» SUPPLIED MATERIAL:
Content starts
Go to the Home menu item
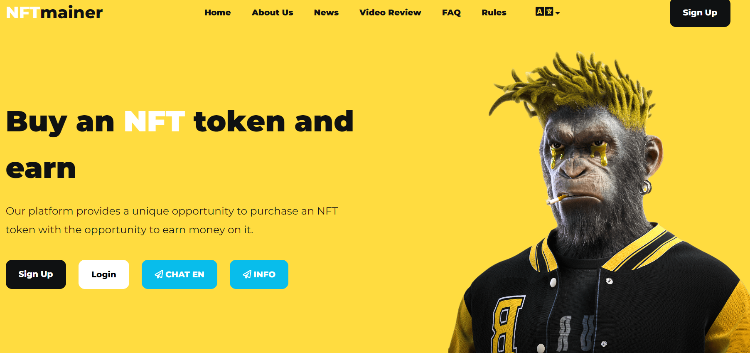750x353 pixels. [218, 12]
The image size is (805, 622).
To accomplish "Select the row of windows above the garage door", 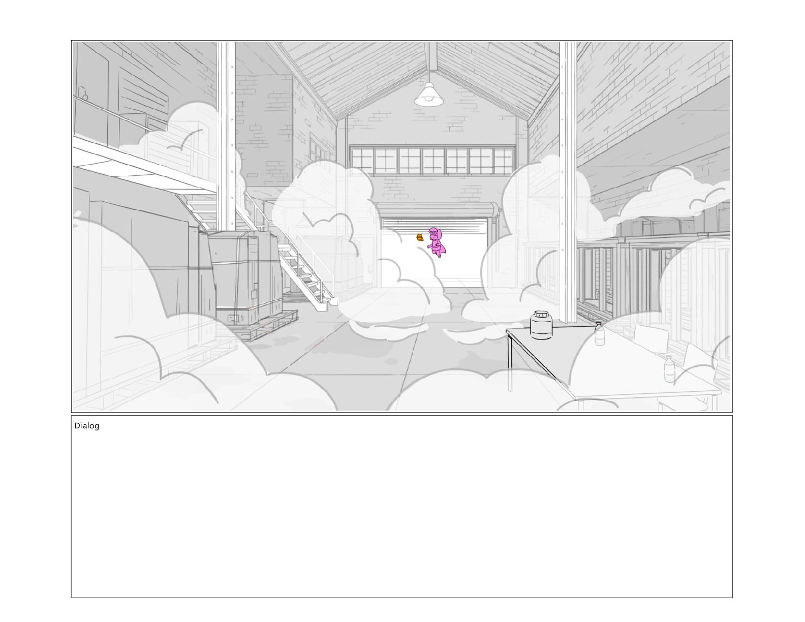I will 432,160.
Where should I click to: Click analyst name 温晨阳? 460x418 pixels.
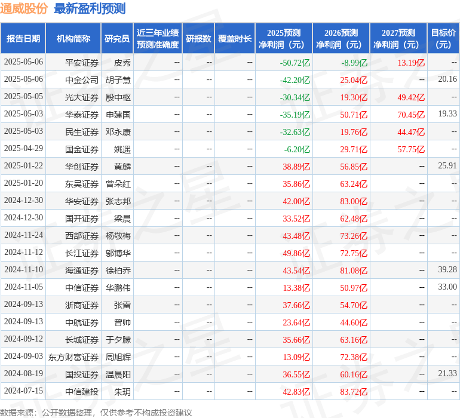(x=118, y=374)
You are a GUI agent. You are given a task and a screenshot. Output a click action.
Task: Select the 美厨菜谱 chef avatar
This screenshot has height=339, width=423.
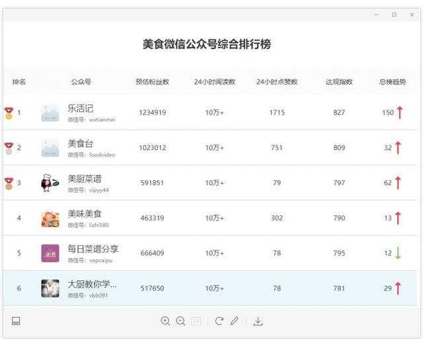[50, 183]
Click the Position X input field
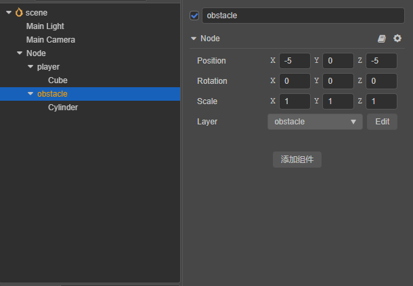 [295, 61]
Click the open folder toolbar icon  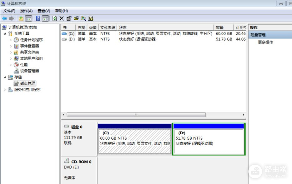[76, 18]
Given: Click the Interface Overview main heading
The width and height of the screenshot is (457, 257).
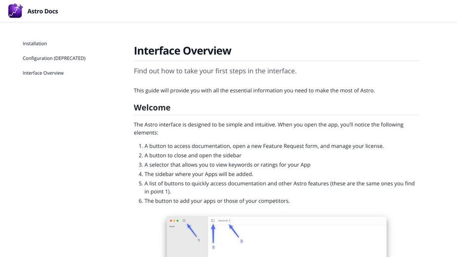Looking at the screenshot, I should click(182, 51).
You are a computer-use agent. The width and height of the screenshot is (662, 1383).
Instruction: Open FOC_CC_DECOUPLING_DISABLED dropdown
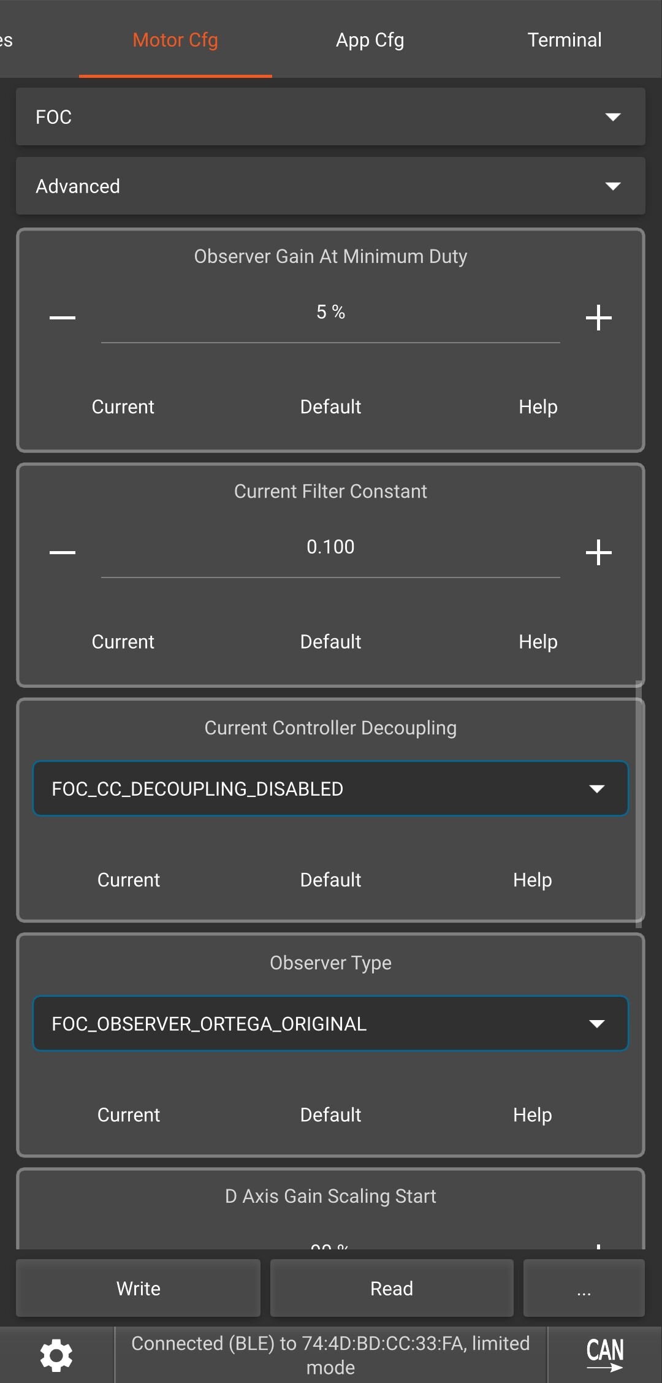click(330, 788)
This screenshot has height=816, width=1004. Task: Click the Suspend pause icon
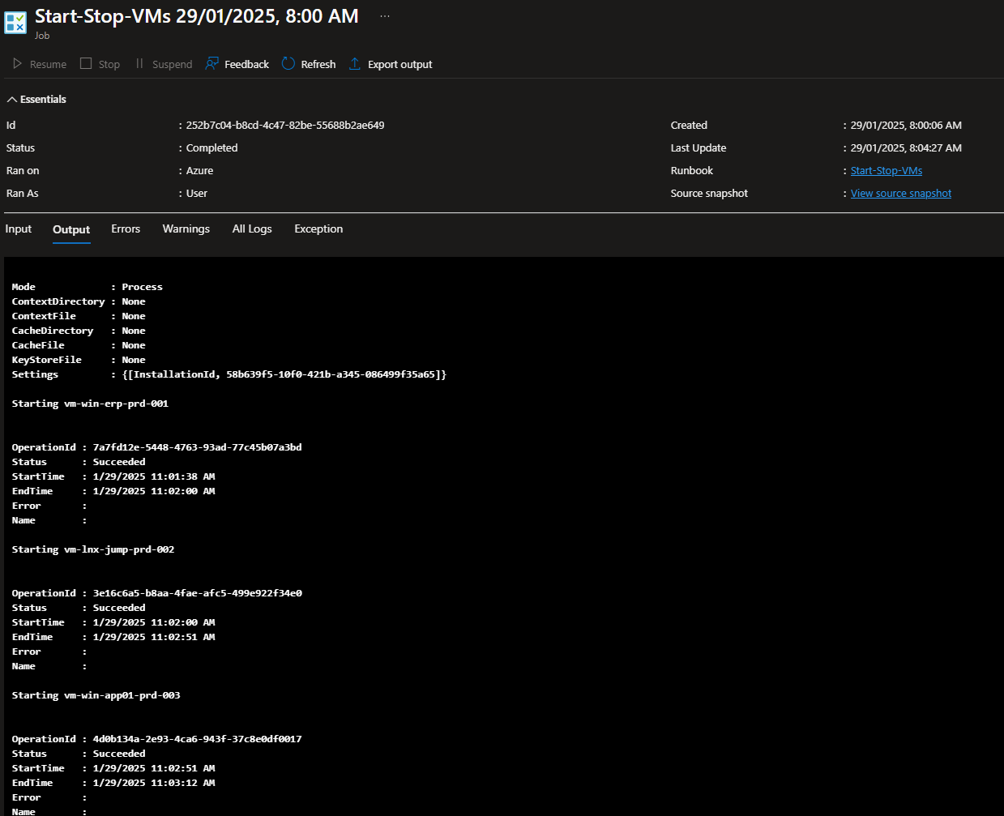[x=139, y=64]
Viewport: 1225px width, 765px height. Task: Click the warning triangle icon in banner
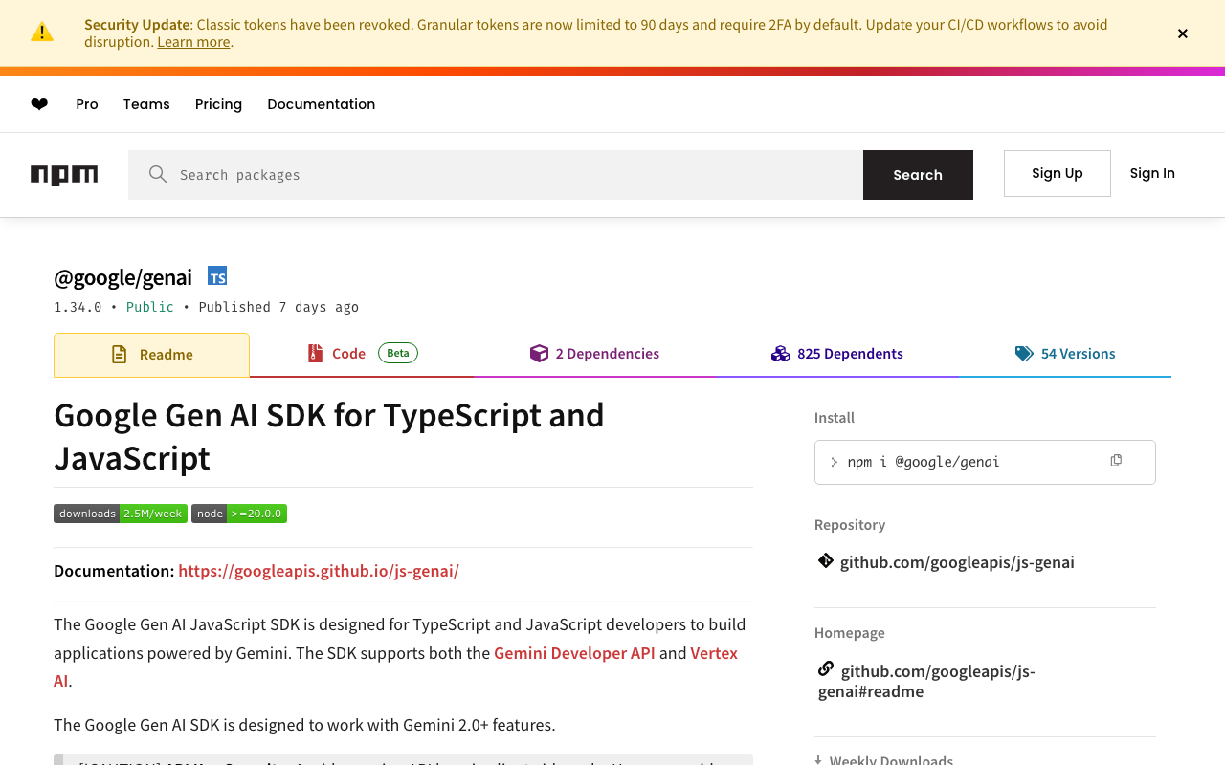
Content ends
Work out how many lines of the listing contain the string "agent". Please reply with the number only.

» COMPLETED EXERCISE:
2